When Donald Trump announced that he was banning TikTok unless it was sold to a US company, he made a bizarre claim that the US Treasury would get a substantial cut…
I did say that if you buy it, whatever the price is that goes to whoever owns it, because I guess it’s China, essentially, but more than anything else, I said a very substantial portion of that price is going to have to come into the Treasury of the United States, because we’re making it possible for this deal to happen […]
It’s a little bit like the landlord-tenant. Without a lease, the tenant has nothing. They pay what’s called key money or they pay something. But the United States should be reimbursed or should be paid a substantial amount of money.
Trump never explained what he thought would be a legal basis for the US government to claim a cut of the deal.
We yesterday learned that the proposed sale of TikTok was in fact going to be a “partnership” with Oracle, not an outright sale, and the Financial Times today reports the unsurprising news that the US Treasury will get nothing from the deal.

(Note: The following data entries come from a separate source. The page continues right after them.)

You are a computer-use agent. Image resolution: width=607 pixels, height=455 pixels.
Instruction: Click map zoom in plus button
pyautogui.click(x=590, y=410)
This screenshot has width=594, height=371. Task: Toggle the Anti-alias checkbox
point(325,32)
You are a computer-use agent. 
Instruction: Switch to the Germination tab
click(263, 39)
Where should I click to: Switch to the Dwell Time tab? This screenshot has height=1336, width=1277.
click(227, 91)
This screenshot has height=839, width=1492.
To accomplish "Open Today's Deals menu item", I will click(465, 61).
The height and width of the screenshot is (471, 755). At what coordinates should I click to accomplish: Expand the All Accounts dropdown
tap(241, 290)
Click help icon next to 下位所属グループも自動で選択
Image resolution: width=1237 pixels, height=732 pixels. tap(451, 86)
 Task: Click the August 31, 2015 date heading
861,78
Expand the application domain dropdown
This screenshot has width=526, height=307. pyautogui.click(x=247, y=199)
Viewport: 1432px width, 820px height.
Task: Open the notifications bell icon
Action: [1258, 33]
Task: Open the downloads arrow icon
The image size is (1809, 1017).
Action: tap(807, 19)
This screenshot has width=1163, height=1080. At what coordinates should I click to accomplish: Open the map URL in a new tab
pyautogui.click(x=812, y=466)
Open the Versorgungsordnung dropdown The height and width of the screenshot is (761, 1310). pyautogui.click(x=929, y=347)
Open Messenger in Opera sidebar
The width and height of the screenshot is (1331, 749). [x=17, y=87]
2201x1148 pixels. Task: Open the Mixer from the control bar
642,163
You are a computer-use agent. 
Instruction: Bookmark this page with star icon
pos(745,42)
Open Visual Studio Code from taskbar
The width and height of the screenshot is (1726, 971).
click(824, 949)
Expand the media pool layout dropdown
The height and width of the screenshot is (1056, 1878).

The US president stressed that he wanted a payment made to the Treasury as part of any deal, an unprecedented demand that the White House never explained. However, two people familiar with the deal between Oracle, the US software group, and ByteDance said the agreement did not include any payment to the US Treasury […]
The White House declined to comment on the lack of a payment to Treasury.
An administration official instead claimed there would be other “economic benefits,” including “20,000 new US jobs.” It was not explained what these jobs would be or how they would be created as part of the deal.